Phishing attacks pretend to come from someone we trust.  In Canada we pay our taxes to the Canada Revenue Service, so when a Canadian gets an email from them we pay attention.  Thiis is a phishing email I received that pretends to be from CRA:

*Claim Your Tax Refund Online*
We identified an error in the calculation of your tax from the last payment, amounting to $ 146.00.  In order for us to return the excess payment, you need to create a Tax Gateway account after which the funds will be credited to your specified bank account.

Please click “Get Started” below to claim your refund:

Get Started <http://www.cunningruse.com/.tax/>

We are here to ensure the correct tax is paid at the right time, whether this relates to payment of taxes received by the department or entitlement to benefits paid.

An email from the Canada Revenue Agency is likely to make us a little nervous, because most of us will wonder what we have done wrong on our tax return.  But when we read this, we discover it isn’t anything terrible, but an error in our favor which brings welcome relief.  The amount owing isn’t big enough to look fishy, just a small correction.

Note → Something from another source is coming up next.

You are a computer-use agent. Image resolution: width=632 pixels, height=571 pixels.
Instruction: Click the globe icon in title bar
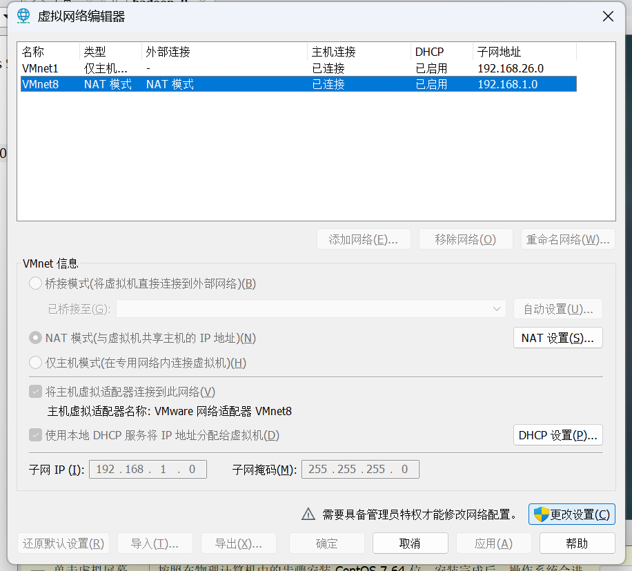pos(23,17)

The crooks who sent this hope our little bit of fear followed by relief will cloud our judgement, so we will click on the link that will take us to a place where they can extract our personal information.  After all, we will be giving the information to the government.

The “Get Started” link actually will send you to a different web page… which hovering reveals leads to www Cunning Ruse dot com.

If your bank, or the government, or any reputable retailer wants your personal information, they will not ask for it through email, because email is not safe, private or secure. Anyone who asks for your personal information in unencrypted email is either foolish or a setting you up for a scam.

Don’t do it.  Privacy Matters.

the SPAMbucket #1

When I receive email like this from a total stranger:

“Sorry to disturb you ,
I have a question- have you seen this picture of yours in attachment??
Three facebook friends sent it to me today… why did you put it online? wouldn’t it harm your job? what if parents see it? you must be way cooler than I thought about you man :))))”

. . . the stranger’s intent is clearly to get me to open the attachment. Doing this is guaranteed to be good for the spammer, and bad for me.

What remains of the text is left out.